Still, the show provided an opportunity to catch the rising star Jonathon Heyward, who was making his Philharmonic debut, filling in for Karina Canellakis. In a few months, he will become the first Black music director of the Baltimore Symphony. And, from the start of Thursday’s performance, his reputation for dramatic feeling and attention to dynamics seemed to be well earned.

Heyward drew dynamism from the orchestra, without any recourse to stentorian volume, in the opening minutes of Zosha Di Castri’s “Lineage,” an 11-minute piece from 2013. Like some of her works on the recent portrait album “Tachitipo,” this one derives momentum from hairpin turns that link together drone-ish states and startling streams of motivic activity. But toward the end of the work, in some hushed moments of still-busy writing, the Philharmonic’s interpretation slackened — sounding tentative, or short of full commitment.

Something similar transpired during Brahms’s lengthy and majestic Violin Concerto, which followed.
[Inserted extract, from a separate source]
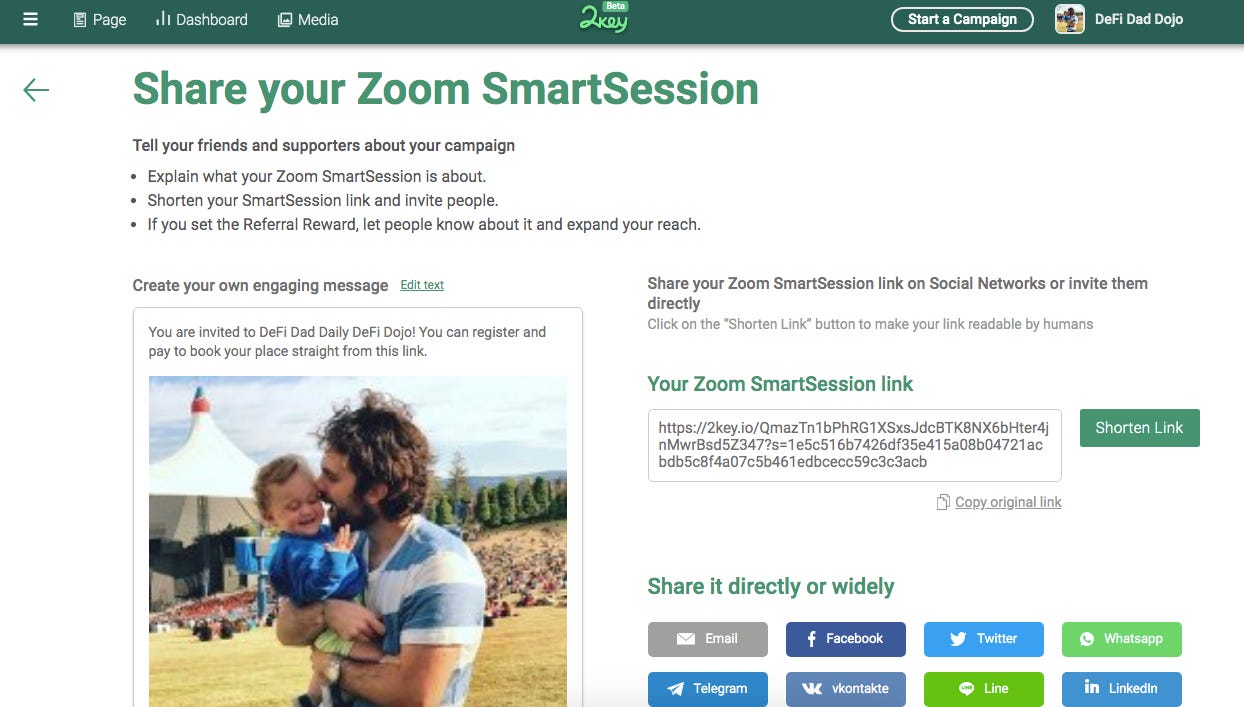
Task: Click the SmartSession link text field
Action: pyautogui.click(x=854, y=445)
Initially, Heyward had the full attention of the Philharmonic players. During the opening movement, he subtly shaped a dramatic pause not long before the entrance of the soloist, Christian Tetzlaff; the orchestra responded with tactile precision to his dramatic, yet not too mannered, method of navigating the transition.

Tetzlaff‌ was as impressive here as on a recent recording of this piece on the Ondine ‌label; though his approach was obviously well-drilled in advance, he also proved sensitive here to Heyward’s beat. And his expert handling of Joseph Joachim’s first-movement cadenza — with playing that varied in its timbral effects, from rough-hewn to silvery to robustly expressive — showed an invention that had been missing for a stretch of time in the broader ensemble playing.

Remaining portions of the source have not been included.